En l'espèce, les prêts consentis par le Crédit agricole l'ont été en devises (francs suisses) et sont remboursables en francs suisses. Le risque de change supporté par les emprunteurs résulte de ce que l'acquisition étant faite en France, le capital et les échéances trimestrielles sont convertis en euros lors du déblocage des fonds pour l'acquisition (pour les deux premiers), puis pour la réalisation de travaux (pour le troisième), mais également, tout au long de la vie des contrats, pour le suivi du remboursement des prêts. Mais le capital remboursé en CHF diminue à proportion des échéances payées telles que déterminées lors de la conclusion des contrats.

Il convient de rappeler que l'objet de l'opération était l'acquisition, par l'intermédiaire de la SCI Le Moulin, de la résidence principale de M. X. et de Mme Y.

Les clauses dont l'appelante soutient qu'elles sont abusives au sens du texte précité, qui figurent dans chacun des trois contrats litigieux, sont les suivantes :

La clause « remboursement » stipule :

« Les remboursements s'effectueront dans la devise figurant dans l'offre :

- Par utilisation de devises préalablement disponibles sur le compte en devises de l'emprunteur. L'approvisionnement du compte en devises devra être effectué au plus tard trois jours ouvrés avant la date d'échéance.

- Ou à défaut, par achat de devises au comptant ou à terme par débit du compte en euros de l'emprunteur. Il supportera donc intégralement en cas d'achat de devises au comptant ou à terme, le risque de change.

Si le compte en euros n'est pas suffisamment approvisionné pour permettre l'achat des devises, le prêteur transformera le montant de l'échéance en euros au cours du jour de l'échéance.

Cette créance en euros produira un intérêt de retard au taux contractuel majoré de trois points, jusqu'à complet remboursement. »

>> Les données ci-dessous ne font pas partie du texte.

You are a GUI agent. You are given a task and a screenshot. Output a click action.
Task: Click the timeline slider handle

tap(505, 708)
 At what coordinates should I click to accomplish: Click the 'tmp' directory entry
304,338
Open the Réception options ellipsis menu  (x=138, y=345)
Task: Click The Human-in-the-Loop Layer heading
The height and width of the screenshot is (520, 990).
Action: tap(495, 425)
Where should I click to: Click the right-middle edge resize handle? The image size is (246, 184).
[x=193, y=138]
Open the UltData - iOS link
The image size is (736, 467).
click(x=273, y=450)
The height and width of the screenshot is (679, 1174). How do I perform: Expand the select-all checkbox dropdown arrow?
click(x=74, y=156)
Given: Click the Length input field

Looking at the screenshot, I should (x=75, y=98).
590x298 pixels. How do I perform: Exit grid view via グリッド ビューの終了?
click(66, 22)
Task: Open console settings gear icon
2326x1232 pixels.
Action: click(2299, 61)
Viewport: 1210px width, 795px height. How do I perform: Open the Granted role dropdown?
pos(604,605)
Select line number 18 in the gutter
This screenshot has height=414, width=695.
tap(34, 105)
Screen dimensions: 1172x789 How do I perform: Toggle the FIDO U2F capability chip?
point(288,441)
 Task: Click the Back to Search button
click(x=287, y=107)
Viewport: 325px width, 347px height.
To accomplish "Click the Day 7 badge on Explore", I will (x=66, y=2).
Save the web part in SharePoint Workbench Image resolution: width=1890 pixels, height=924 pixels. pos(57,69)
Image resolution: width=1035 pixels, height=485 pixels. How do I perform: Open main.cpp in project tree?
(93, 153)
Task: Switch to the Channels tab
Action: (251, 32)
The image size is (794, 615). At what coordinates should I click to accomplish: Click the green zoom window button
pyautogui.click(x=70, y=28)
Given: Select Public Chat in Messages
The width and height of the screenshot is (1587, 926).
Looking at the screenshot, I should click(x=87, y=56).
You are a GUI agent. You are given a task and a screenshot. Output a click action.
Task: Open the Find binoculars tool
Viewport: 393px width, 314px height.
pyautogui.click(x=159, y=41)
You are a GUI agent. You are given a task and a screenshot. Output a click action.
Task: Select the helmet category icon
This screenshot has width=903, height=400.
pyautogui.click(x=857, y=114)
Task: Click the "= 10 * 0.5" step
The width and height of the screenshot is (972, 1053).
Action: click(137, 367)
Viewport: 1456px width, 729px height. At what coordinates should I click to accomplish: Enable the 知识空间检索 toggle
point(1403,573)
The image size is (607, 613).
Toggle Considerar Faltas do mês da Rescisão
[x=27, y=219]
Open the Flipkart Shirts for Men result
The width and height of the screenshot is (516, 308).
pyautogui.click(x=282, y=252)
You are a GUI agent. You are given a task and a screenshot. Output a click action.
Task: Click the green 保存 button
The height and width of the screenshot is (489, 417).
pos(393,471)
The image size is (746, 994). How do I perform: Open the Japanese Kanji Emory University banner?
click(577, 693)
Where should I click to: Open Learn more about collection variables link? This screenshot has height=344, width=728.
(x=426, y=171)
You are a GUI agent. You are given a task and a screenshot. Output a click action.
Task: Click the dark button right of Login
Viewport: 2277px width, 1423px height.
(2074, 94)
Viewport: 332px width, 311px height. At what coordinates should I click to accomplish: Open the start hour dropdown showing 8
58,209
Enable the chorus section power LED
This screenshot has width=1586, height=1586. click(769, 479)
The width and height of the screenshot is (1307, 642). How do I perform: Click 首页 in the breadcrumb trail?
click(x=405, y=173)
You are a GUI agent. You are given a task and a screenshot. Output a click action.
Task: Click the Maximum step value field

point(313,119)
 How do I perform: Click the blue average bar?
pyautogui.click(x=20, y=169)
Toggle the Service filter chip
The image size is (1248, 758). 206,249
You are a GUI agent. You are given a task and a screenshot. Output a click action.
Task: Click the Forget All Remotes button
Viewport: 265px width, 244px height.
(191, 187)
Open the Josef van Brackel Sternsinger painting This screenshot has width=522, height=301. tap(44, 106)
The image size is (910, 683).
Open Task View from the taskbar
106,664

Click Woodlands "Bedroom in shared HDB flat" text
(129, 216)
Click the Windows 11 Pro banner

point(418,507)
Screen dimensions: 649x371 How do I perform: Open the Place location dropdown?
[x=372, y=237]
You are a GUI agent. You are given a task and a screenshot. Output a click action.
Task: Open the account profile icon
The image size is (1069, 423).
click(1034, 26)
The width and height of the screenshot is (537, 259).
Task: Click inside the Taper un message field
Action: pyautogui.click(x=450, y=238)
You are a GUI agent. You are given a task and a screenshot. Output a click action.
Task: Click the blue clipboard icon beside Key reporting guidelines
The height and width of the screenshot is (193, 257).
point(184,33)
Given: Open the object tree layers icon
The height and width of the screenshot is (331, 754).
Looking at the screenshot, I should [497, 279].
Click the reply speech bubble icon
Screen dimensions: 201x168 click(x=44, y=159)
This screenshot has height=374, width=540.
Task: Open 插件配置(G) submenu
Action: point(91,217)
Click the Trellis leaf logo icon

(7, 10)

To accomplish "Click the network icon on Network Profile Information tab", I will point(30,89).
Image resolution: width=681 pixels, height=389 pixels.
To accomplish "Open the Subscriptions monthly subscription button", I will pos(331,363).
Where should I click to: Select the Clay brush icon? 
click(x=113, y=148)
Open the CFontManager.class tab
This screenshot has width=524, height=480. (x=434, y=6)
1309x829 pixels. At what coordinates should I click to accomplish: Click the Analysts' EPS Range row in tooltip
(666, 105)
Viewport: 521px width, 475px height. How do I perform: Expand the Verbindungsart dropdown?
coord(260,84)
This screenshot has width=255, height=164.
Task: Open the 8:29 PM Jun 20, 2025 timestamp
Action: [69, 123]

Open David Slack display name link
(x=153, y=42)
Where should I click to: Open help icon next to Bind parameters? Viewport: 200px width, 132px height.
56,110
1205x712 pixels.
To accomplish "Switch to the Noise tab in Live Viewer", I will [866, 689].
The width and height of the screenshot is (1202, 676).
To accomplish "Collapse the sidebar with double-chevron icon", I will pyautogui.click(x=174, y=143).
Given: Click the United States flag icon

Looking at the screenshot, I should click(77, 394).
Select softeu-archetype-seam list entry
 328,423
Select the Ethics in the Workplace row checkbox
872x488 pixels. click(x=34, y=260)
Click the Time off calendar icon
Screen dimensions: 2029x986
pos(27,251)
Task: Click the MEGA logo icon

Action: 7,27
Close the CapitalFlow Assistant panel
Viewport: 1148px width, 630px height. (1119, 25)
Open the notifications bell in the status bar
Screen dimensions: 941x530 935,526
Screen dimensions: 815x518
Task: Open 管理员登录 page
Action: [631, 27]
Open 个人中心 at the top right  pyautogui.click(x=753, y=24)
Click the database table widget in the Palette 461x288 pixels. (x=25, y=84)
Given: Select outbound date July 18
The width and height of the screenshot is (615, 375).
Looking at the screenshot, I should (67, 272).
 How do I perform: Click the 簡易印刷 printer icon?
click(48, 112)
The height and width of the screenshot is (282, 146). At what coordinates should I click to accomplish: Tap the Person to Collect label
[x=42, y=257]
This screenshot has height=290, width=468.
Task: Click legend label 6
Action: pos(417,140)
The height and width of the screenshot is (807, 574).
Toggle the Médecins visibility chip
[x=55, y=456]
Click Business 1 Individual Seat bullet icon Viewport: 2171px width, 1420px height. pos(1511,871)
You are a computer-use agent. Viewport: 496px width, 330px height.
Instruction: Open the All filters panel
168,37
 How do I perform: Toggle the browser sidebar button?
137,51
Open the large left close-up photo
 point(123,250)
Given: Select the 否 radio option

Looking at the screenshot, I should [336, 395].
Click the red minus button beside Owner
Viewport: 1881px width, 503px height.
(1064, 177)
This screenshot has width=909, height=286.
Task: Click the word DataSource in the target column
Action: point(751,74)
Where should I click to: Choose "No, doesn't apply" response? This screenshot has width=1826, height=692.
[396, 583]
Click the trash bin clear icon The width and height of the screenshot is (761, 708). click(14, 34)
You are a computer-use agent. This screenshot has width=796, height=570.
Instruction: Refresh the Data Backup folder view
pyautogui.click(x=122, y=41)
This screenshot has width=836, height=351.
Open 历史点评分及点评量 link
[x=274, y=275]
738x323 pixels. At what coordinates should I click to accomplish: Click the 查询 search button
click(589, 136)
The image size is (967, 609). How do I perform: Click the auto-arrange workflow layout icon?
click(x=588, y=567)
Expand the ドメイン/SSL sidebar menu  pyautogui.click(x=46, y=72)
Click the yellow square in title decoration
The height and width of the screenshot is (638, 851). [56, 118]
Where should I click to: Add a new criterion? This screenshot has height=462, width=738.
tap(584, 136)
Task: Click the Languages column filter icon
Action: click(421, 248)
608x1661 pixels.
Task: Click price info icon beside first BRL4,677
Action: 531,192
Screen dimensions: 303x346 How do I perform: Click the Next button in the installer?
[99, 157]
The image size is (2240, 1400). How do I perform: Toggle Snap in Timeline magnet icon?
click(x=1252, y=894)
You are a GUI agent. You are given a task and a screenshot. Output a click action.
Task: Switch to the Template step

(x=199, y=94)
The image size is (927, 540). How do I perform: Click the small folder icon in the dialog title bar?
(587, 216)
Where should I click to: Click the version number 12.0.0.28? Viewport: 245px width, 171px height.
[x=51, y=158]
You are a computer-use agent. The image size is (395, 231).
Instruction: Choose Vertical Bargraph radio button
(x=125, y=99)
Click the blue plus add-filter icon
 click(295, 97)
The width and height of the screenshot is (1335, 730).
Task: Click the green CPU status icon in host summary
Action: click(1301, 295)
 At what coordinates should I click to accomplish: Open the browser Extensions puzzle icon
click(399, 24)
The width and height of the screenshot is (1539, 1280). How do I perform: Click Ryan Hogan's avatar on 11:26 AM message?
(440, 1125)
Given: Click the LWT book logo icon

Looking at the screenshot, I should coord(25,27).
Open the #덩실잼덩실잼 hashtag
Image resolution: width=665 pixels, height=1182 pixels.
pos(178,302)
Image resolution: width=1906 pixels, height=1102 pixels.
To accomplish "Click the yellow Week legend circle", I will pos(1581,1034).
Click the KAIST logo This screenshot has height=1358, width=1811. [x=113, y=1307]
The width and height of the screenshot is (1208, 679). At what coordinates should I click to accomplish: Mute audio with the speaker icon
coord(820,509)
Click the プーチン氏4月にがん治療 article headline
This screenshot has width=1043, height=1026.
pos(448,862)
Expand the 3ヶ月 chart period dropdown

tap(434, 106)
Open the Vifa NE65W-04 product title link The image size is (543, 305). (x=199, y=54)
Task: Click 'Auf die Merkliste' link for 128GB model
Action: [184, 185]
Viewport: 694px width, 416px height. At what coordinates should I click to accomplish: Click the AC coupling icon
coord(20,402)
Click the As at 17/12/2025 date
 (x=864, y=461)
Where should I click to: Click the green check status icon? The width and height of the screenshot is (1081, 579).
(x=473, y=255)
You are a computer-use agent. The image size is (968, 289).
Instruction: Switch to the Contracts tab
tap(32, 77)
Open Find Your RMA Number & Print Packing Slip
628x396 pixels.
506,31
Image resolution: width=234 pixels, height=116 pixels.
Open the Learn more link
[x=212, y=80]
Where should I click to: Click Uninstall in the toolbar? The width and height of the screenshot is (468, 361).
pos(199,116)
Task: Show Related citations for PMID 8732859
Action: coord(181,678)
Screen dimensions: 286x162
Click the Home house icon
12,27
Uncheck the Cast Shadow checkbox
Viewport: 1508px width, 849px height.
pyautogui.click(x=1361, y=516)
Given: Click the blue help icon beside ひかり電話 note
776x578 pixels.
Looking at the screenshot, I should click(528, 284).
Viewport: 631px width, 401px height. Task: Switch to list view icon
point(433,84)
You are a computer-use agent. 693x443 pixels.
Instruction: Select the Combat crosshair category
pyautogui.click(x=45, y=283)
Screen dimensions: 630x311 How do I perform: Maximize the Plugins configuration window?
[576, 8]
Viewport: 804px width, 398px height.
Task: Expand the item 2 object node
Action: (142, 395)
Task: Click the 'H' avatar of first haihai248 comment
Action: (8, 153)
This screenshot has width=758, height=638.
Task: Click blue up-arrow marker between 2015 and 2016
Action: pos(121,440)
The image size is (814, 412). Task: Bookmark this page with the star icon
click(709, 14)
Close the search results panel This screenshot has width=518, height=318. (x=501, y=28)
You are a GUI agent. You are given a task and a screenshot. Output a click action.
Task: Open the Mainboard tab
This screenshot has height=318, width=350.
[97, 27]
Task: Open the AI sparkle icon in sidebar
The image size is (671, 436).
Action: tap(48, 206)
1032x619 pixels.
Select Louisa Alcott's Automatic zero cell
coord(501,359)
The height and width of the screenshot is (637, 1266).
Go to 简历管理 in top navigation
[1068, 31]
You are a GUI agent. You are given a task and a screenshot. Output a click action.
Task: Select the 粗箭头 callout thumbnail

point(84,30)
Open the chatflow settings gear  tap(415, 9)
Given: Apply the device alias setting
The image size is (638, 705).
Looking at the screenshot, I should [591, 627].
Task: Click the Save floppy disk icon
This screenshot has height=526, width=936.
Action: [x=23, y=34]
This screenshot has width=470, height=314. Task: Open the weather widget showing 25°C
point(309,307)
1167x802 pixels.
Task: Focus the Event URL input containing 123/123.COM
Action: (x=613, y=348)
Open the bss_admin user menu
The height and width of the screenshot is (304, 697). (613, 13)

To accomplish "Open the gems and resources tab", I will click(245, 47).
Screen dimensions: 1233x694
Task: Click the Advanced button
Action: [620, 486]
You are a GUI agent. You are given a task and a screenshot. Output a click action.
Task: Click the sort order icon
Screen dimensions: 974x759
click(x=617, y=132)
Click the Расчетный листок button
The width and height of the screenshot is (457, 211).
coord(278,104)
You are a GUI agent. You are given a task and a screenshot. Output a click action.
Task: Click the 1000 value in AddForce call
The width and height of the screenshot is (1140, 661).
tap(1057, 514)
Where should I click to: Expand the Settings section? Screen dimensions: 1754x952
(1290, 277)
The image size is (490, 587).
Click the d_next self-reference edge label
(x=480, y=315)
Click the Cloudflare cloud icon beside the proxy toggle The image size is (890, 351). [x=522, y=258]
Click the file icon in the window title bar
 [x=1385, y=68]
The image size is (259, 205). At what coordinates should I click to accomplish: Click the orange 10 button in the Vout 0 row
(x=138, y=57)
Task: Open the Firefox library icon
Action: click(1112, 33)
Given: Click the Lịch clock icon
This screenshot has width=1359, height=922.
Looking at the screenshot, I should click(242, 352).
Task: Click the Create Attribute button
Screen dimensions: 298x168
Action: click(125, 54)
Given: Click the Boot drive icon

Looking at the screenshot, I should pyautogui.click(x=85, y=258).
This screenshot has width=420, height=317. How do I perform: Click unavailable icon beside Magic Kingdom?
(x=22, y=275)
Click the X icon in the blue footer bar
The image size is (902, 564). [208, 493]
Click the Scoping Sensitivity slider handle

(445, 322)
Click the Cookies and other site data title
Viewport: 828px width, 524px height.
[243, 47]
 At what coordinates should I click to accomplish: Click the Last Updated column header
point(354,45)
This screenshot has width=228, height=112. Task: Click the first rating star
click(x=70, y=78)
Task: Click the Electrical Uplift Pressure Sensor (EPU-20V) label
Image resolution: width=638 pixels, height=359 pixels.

La clause « disposition particulière relative au risque de change » stipule :

« Il est expressément convenu que le risque de change sera supporté en totalité par l'emprunteur, conformément aux dispositions de la réglementation des changes et qu'en conséquence, le présent prêt ne pourra faire l'objet d'une couverture du risque de change par achat à terme par l'emprunteur, du capital à rembourser et des intérêts à régler, que dans la mesure où la réglementation des changes l'autorise. Il reconnaît à cet égard avoir été informé par le prêteur l'avisant du risque particulier lié à ce type de prêt notamment par la notice d'information sur le prêt en devises, ci-annexée ».

Ces clauses doivent être appréciées en se référant à toutes les circonstances qui entourent leur conclusion, de même qu'à toutes les autres clauses du contrat, conformément aux dispositions de l'article L. 132-1 précitées.

Par ailleurs, la notice d'information relative aux prêts en devises, annexée aux offres de prêt (pièces n° 3 et 4 des appelants), précise :

« L'emprunteur de devises bénéficie d'un taux d'intérêts, fixé pour une période définie, qui n'est pas lié au marché financier français. Ce taux peut donc paraître particulièrement favorable selon la devise choisie, par rapport au taux des prêts en euros.

Mais attention, le taux n'est pas le seul élément qui intervient dans le coût de ce type de prêt. Selon que, au moment des paiements d'intérêts et du remboursement en capital, la devise a monté ou baissé sur le marché des changes par rapport à l'euro, la perte éventuelle est intégralement à la charge de l'emprunteur, de même que le gain éventuel est intégralement à son profit.

Nous pensons qu'il est important pour l'emprunteur de garder ces éléments à l'esprit pendant toute la durée du prêt et l'invitons à contacter son agence habituelle s'il devait estimer qu'une couverture de risque de change (par achat à terme) pourrait être opportune.

La couverture à terme est un moyen d'éliminer totalement le risque de change. Elle n'est toutefois possible que dans la mesure où la réglementation des changes en vigueur l'autorise. Les conditions et les modalités de réalisation de cette opération seront examinées sur demande de l'emprunteur. »

Ainsi, le remboursement des prêts en francs suisses n'est pas effectué en euros, mais bien en francs suisses. Or il y a lieu de relever que la SCI Le Moulin n'avait, en l'espèce, pas besoin d'acquérir de devises pour procéder au remboursement des prêts, puisque M. X. et Mme Y., seuls associés de la société emprunteuse, percevaient l'intégralité de leurs revenus d'activité en francs suisses à la date de souscription, de sorte que le risque de change est en réalité inexistant à cette date.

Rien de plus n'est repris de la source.